• **Requirement**
Put the material below into a JSON list of strings, with each line as its own string and blank lines omitted.
Study material START
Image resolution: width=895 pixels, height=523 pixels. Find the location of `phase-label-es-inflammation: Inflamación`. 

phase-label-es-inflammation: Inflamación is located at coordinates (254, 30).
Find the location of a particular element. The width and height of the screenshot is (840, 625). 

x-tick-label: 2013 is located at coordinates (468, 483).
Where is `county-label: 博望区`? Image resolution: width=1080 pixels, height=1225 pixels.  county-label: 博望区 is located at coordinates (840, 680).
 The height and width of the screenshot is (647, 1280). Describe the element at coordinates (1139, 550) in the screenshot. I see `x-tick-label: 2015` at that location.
Study material END
• **Response box**
[
  "Image resolution: width=895 pixels, height=523 pixels. Find the location of `phase-label-es-inflammation: Inflamación`. ",
  "phase-label-es-inflammation: Inflamación is located at coordinates (254, 30).",
  "Find the location of a particular element. The width and height of the screenshot is (840, 625). ",
  "x-tick-label: 2013 is located at coordinates (468, 483).",
  "Where is `county-label: 博望区`? Image resolution: width=1080 pixels, height=1225 pixels.  county-label: 博望区 is located at coordinates (840, 680).",
  " The height and width of the screenshot is (647, 1280). Describe the element at coordinates (1139, 550) in the screenshot. I see `x-tick-label: 2015` at that location."
]